17. Ms Shearer submits that HMRC clearly promised that the penalty would be waived provided they adhered to the revised payment schedule. As the payments were made in accordance with the agreed instalments HMRC were not entitled to impose the penalty. In the alternative she submits that there is a reasonable excuse for the late payment as the company were unable to pay the VAT on time due to cash flow problems.
18. HMRC oppose this appeal on the grounds that the request for time to pay was not made before the due date and the officer had no authority to waive the penalty in accordance with Section 108 FA. In addition they do not accept that the customs officer agreed to waive the penalty and had no authority to do so.
19. They do not accept that the company has established a reasonable excuse due to an insufficiency of funds.
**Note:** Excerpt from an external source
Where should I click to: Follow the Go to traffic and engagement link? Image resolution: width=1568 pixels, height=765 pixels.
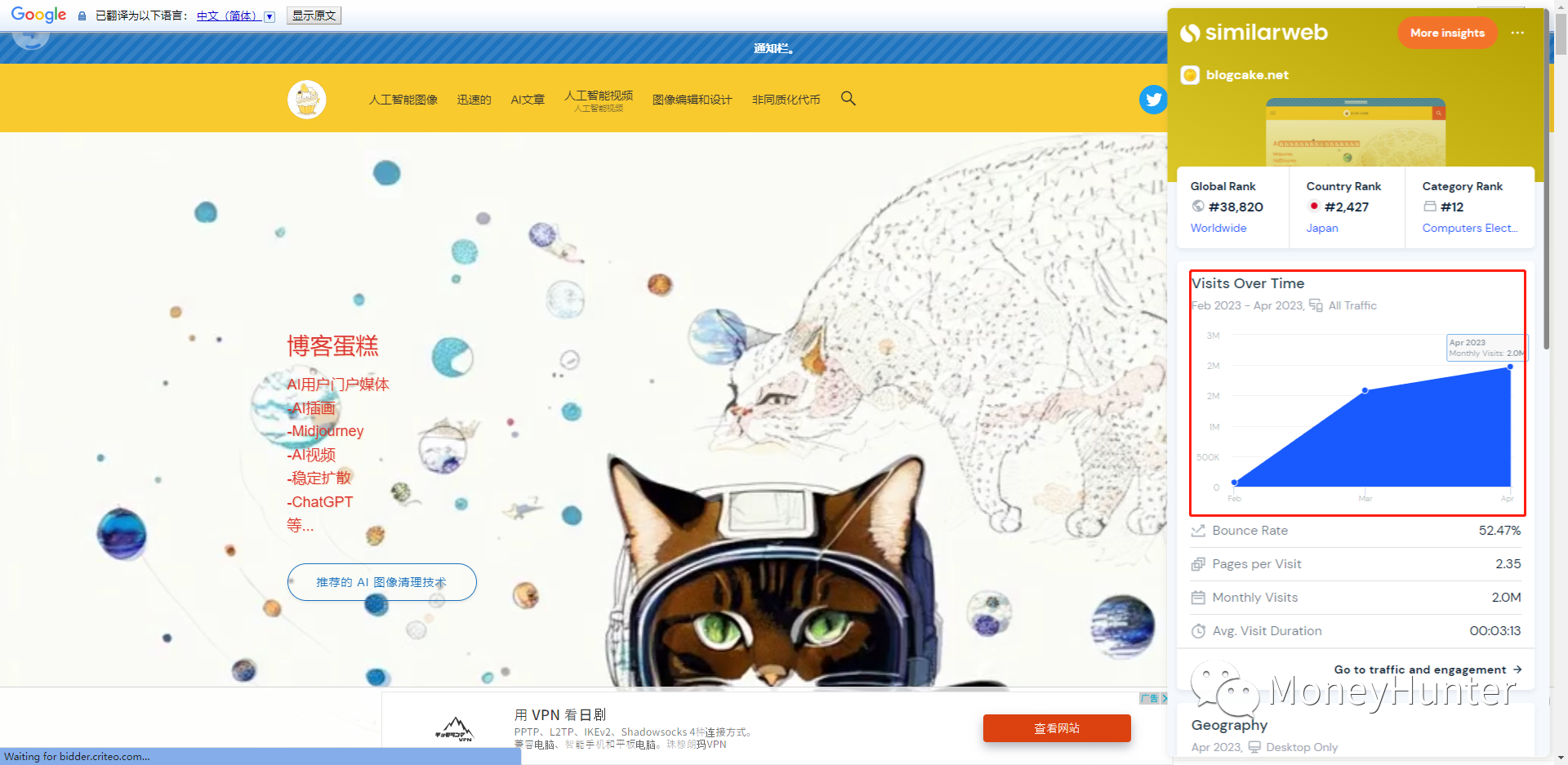click(x=1428, y=669)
20. I am satisfied that the business support centre was open on 07 September as this has been confirmed by HMRC and Ms Shearer has not provided any contradictory evidence.
21. I am satisfied that HMRC agreed a payment schedule on 09 September as this evidence is agreed. However I am not satisfied on the balance of probabilities that HMRC agreed to waive the penalty because HMRC have provided a contemporaneous note of the telephone call which makes no reference to the waiving of the penalty and Ms Shearer has not provided any record of the conversation.
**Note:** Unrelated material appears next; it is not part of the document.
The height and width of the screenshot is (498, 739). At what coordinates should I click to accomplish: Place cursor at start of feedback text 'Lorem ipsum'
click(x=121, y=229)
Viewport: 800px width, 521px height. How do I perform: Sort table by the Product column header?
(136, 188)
22. The taxpayer is liable for the penalty if the tax is paid after the due date. s59(1)(b) VATA. In this case the company became liable for the penalty as the tax was paid after the due date.
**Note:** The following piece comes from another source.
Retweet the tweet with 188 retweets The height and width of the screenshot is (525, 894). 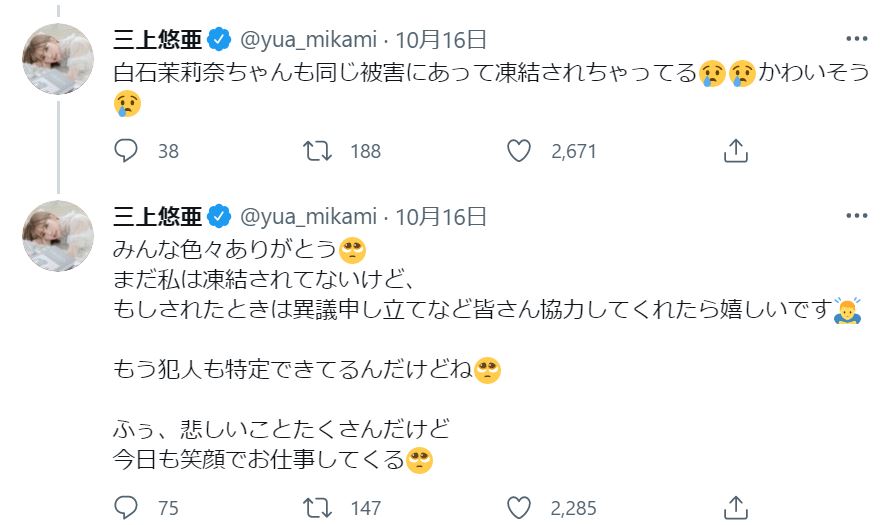coord(318,151)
23. The effect of s108(2)(b) FA (above) is that the company “is not liable to a penalty” if the request to defer payment was made and agreed before they “become liable” i.e. before the due date. In this case the request for time to pay was made and agreed after the due date. Accordingly HMRC had no power to suspend the penalty in accordance with s108(2) FA.
24. I do not find as a fact that Ms Shearer was given an assurance that the penalty would be waived. However in the event that such an assurance had been given it would not have served to remove liability for the penalty since the officer had no statutory authority to give such an assurance
25. For these reasons I am satisfied that the company is liable for the penalty.
26. An insufficiency of funds can amount to a reasonable excuse for late payment if the company can establish that they acted with “reasonable foresight and due diligence such that the insufficiency could not have been avoided” (Steptoe above).
27. Ms Shearer has not provided any details as to the insufficiency of funds or the manner in which they arose. In the event of an insufficiency of funds it would have been reasonable for the company or their accountants to have made request time to pay on or before the due date in accordance with the advice given on the HMRC website referred to in paragraph 14 above. I find as a fact that facilities were available for the request to have been made on the due date.
28. For these reasons I am not satisfied that there is a reasonable excuse due to an insufficiency of funds.
29. The appellant is liable for the penalty.
30. There was no reasonable excuse for the late payment of VAT.
31. The appeal against the VAT default penalty surcharge of £, of £1,558.78 is dismissed.
32. This document contains full findings of fact and reasons for the decision. Any party dissatisfied with this decision has a right to apply for permission to appeal against it pursuant to Rule 39 of the Tribunal Procedure (First-tier Tribunal) (Tax Chamber) Rules 2009. The application must be received by this Tribunal not later than 56 days after this decision is sent to that party. The parties are referred to “Guidance to accompany a Decision from the First-tier Tribunal (Tax Chamber)” which accompanies and forms part of this decision notice.